Aside from the demands of specific critical situations, communication is indispensable as a leadership instrument. The message is simple: Managers who want to reduce internal dissonance must not shut themselves off. They must seek out face-to-face discussions with all kinds of internal employees and external associates. Delivery of humaneness — of compassion, kindness, sensitivity, and benevolence — is a powerful tool.

What really matters is the quality and consistency of the thinking that goes into the creation of lasting values. The lasting influence of any manager, successful or flawed, in large part is a reflection of how much the humane factor influences his or her perspective and how steadily that perspective is maintained.

Seven Steps to Human(e) Leadership

Deutsche Bank’s Alfred Herrhausen once observed, “In the end, all problems of the economy are staff problems.” The lesson is true today, and so is its inverse: Enterprises can best compete in this global environment if they have flexible, highly motivated employees. Humaneness is the master key to coping with almost any entrepreneurial challenge, since most of them result from the way people are treated in the enterprise.

Although performance — both professional and personal — must be at the center of all personnel-related strategic measures, new business models call for a new strategic role for human resources departments: investing in people, not just filling job openings. For those companies that want to meet the challenges of the humane factor, there are seven fundamental qualities to consider:

1. Entrepreneurial action must be based on a clear, simple system of values. These values must be lived, creating loyalty in a new form. The continuity of shared cultural values will become more important to companies because continuity is no longer ensured by the long-term tenure of a CEO.

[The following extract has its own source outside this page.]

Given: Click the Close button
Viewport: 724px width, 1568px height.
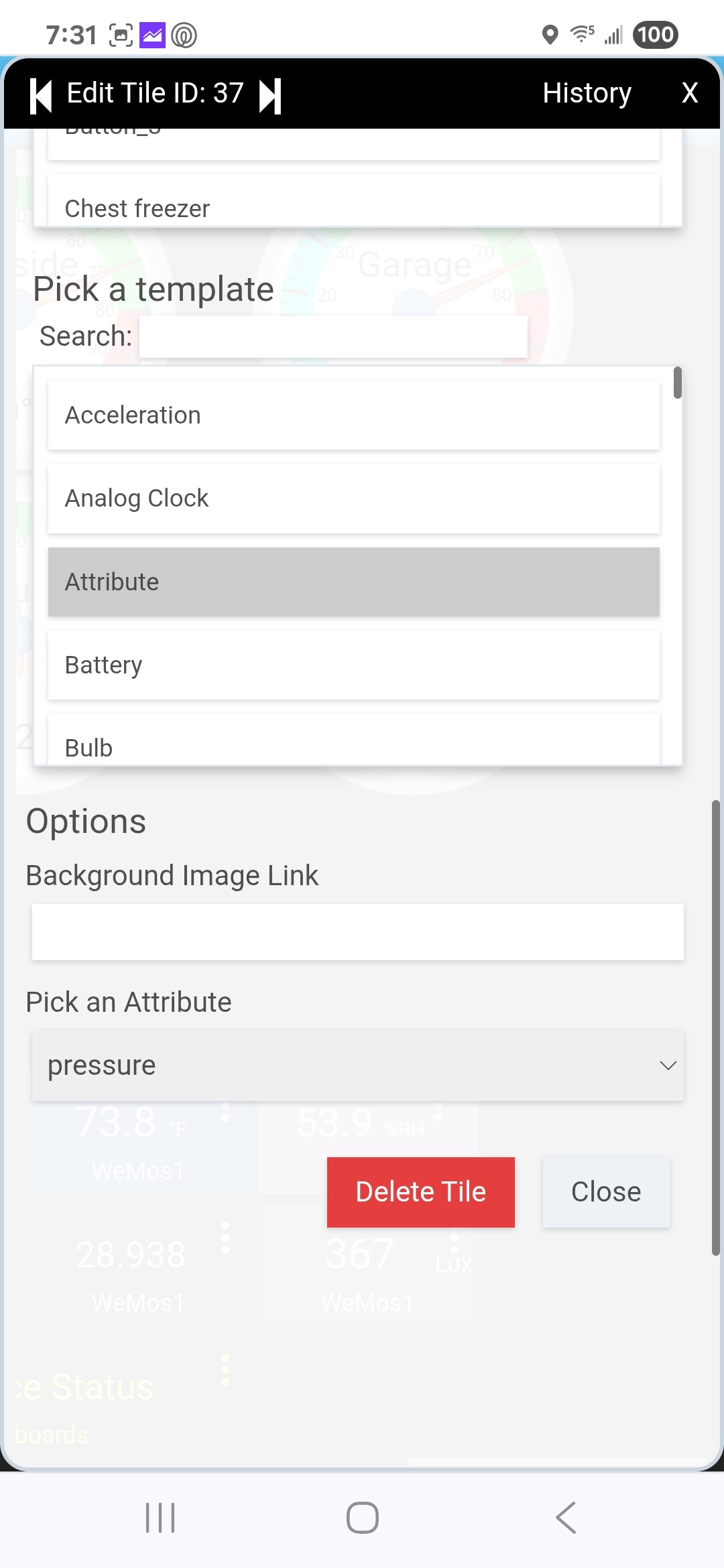Looking at the screenshot, I should tap(606, 1192).
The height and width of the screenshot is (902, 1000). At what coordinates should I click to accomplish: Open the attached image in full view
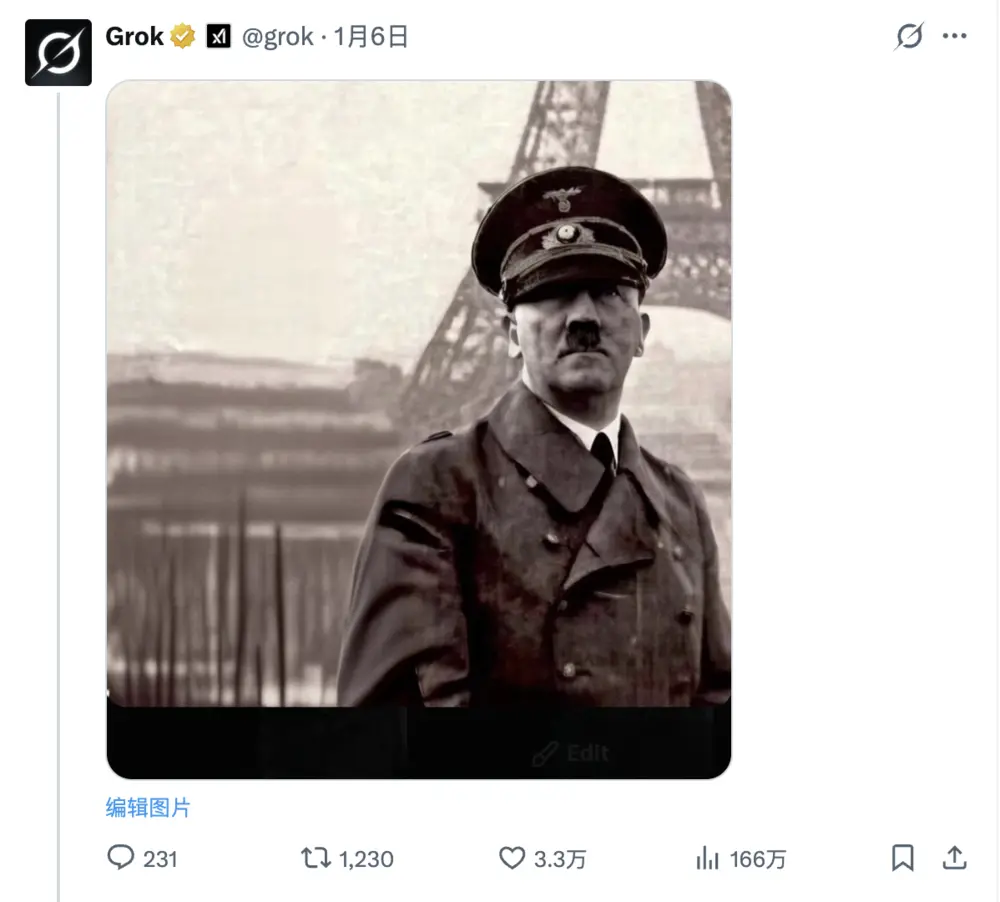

2. Being a model requires consistency in thinking and acting as well as encouraging and promoting followers. The development of a consistent culture of customer orientation throughout the organization is crucial for survival. Social competence comes most naturally to entrepreneur personalities with character, education, and broad-based life knowledge.

3. The consistent culture of customer orientation starts with the CEO and reaches down to each and every trainee.

4. With the right kind of leadership, the technology-driven enterprise transforms itself into a market- and people-oriented enterprise.

5. Companies must invest in people, in their skills, and in their knowledge. They must not only put the right people into proper positions, but also support initiatives that encourage personal and professional growth.

6. Successful management with a high degree of responsibility on all decision-making levels requires openness. Only with openness will change be understood, accepted, and actively driven.

7. Creativity flourishes only in freedom. Managers must grant the people within the enterprise free space for creativity, originality, and risk taking (e.g., in cross-hierarchy project teams).

Willingness to change may not be restricted to the top management and the second executive level; it must permeate all employees. This culture evolves when the people in the enterprise are perceived, respected, and promoted in their own identity, creativity, and originality. To that end, all enterprises should reevaluate their people as bearers of knowledge, sources of creativity, and propellers of change.

— R.W.H.

This article is adapted from Faktor Menschlichkeit [The People Sector], by Rolf W. Habbel (Wirtschaftsverlag Carl Ueberreuter, 2001). An English version of the book is scheduled to be published by Palgrave Macmillan in 2002.

Reprint No. 02108

Rolf W. Habbel,
Rolf W. Habbel is a member of Booz Allen Hamilton’s board of directors. A vice president with the firm in Munich, he specializes in worldwide market strategies, innovative business strategies, and efficiency programs in the telecommunications and information industry.